- About this task: List every line in this data where the string "Edit" occurs.
▽
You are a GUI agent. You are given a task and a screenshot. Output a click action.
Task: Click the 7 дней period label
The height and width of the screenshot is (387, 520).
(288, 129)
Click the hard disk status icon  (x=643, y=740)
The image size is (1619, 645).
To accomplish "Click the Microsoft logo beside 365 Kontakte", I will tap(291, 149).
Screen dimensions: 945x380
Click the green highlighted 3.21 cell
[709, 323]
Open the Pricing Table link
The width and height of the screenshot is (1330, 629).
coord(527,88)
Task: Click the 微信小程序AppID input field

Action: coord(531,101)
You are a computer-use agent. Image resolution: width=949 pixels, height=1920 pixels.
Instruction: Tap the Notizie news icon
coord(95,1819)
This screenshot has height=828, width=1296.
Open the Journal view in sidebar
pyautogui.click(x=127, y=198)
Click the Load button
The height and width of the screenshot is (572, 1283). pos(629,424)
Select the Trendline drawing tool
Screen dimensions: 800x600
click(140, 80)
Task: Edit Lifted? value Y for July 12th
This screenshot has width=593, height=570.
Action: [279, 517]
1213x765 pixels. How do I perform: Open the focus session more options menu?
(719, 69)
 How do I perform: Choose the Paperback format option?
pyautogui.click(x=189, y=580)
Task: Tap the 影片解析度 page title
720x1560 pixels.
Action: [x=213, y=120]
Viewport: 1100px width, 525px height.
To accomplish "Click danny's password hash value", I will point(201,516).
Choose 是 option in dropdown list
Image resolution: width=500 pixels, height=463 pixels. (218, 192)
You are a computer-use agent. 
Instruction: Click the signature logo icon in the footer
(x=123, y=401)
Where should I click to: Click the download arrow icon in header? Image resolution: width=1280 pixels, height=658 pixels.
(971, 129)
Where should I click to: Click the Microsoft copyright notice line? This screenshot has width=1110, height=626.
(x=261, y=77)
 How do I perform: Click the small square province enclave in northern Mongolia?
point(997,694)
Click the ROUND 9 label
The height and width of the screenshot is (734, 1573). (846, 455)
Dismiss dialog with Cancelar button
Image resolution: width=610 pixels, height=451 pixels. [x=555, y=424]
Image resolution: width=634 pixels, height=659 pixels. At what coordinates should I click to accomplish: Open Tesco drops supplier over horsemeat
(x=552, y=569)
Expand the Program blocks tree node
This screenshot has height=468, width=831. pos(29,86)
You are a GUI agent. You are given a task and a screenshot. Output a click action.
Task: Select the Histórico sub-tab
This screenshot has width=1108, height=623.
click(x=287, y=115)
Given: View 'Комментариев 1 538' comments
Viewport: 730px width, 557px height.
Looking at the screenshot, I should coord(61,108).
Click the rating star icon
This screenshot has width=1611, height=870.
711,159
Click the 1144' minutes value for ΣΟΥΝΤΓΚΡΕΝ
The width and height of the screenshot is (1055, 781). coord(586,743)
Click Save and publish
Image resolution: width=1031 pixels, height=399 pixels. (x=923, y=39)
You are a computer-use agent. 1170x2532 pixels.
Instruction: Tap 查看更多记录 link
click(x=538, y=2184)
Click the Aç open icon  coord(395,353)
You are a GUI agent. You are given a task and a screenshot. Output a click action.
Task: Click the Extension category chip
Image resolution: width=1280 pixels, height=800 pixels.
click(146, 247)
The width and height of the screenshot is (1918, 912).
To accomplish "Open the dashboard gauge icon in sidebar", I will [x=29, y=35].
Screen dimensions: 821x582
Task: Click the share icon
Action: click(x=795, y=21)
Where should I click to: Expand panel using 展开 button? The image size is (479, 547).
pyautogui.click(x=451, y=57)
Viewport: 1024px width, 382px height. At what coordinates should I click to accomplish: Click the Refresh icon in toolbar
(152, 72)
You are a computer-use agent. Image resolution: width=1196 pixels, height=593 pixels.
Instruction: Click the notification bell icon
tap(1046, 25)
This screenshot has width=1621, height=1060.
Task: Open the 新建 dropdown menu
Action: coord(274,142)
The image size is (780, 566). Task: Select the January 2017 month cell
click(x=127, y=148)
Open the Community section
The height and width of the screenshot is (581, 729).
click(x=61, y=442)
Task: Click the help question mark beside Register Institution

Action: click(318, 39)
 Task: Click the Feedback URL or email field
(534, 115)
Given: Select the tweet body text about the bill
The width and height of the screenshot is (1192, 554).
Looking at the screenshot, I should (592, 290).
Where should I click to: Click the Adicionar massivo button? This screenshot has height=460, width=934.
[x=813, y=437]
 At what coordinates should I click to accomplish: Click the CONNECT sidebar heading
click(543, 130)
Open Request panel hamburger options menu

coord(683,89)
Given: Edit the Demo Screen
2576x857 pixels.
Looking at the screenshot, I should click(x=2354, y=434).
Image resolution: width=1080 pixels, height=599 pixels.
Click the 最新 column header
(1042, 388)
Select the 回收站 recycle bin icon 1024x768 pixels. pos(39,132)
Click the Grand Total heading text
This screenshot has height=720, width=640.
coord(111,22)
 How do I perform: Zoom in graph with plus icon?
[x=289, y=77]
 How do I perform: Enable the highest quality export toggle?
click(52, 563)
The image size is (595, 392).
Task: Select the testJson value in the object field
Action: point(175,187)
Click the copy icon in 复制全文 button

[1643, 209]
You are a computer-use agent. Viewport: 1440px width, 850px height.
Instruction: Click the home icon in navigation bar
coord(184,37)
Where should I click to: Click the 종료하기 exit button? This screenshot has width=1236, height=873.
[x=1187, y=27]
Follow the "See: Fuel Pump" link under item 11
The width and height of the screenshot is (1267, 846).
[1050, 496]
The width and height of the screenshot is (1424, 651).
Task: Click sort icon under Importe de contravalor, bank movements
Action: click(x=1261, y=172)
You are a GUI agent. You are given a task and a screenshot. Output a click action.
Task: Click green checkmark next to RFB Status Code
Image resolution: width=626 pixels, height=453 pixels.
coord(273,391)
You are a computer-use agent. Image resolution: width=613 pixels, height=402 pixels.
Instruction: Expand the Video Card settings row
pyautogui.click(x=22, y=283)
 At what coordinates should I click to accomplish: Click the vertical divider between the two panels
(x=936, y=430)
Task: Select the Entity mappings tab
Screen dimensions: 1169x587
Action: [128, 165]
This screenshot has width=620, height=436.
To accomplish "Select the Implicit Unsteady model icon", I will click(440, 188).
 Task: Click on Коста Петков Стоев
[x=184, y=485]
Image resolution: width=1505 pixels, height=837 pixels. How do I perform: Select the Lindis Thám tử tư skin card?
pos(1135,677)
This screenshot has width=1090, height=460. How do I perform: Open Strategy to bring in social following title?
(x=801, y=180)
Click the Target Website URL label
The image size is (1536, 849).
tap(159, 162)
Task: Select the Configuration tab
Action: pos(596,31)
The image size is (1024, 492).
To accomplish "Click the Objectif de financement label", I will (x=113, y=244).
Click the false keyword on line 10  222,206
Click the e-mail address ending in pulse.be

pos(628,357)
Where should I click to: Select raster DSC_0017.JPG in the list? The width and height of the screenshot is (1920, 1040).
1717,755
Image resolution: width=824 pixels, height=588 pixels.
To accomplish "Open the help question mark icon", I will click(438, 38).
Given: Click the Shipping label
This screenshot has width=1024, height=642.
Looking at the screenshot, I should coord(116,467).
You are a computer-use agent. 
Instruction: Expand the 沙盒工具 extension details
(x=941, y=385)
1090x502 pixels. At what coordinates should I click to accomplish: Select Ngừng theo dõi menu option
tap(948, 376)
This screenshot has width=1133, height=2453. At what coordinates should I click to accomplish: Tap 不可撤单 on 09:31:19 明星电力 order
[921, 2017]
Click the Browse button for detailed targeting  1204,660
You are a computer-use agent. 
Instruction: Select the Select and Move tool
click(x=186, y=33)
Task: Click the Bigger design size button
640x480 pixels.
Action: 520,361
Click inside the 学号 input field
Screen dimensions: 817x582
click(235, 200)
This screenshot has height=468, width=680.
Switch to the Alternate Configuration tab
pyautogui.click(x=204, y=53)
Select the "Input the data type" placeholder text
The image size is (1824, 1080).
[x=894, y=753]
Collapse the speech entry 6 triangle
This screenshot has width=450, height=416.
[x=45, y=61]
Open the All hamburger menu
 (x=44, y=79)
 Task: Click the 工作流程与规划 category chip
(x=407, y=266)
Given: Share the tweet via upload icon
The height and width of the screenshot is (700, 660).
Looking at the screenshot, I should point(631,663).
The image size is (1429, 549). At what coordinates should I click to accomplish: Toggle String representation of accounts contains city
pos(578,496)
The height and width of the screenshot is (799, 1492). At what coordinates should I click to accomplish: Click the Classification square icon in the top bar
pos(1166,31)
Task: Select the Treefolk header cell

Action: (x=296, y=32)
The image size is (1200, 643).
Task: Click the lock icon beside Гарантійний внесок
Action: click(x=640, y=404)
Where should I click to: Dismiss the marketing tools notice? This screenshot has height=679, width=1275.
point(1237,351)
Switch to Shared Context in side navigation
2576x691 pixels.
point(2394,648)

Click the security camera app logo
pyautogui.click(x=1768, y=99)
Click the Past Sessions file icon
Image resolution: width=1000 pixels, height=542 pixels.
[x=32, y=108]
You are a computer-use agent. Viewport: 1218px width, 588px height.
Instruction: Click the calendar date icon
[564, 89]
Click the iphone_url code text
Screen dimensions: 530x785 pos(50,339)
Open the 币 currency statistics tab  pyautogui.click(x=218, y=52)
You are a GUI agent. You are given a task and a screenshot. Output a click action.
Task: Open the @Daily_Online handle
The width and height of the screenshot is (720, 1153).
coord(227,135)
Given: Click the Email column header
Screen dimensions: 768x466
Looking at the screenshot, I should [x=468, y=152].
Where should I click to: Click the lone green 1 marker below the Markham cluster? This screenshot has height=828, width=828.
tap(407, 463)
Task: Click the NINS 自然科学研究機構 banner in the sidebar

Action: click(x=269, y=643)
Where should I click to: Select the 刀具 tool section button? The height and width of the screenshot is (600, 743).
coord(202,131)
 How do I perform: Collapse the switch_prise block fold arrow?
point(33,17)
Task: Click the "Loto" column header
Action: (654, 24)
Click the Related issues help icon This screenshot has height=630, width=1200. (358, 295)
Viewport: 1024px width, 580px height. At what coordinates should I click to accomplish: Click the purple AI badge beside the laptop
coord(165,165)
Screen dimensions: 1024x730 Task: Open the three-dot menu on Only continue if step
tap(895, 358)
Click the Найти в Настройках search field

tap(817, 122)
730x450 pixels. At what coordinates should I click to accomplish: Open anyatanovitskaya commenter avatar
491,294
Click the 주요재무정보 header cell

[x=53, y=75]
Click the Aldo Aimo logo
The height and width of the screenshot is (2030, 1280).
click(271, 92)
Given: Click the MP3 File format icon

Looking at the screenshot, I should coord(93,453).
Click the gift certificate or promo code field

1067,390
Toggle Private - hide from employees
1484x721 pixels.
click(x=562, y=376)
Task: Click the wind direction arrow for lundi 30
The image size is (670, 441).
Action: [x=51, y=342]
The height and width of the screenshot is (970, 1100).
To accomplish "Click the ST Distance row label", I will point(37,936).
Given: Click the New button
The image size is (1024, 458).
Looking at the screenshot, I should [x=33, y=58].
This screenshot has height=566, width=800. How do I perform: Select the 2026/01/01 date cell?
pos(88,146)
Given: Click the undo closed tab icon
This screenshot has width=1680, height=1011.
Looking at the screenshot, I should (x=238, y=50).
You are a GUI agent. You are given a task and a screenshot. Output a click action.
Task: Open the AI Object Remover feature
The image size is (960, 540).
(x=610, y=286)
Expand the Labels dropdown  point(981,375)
△
- Your response:
Task: Edit Lifted? value Y for July 12th
Given: Edit the Demo Screen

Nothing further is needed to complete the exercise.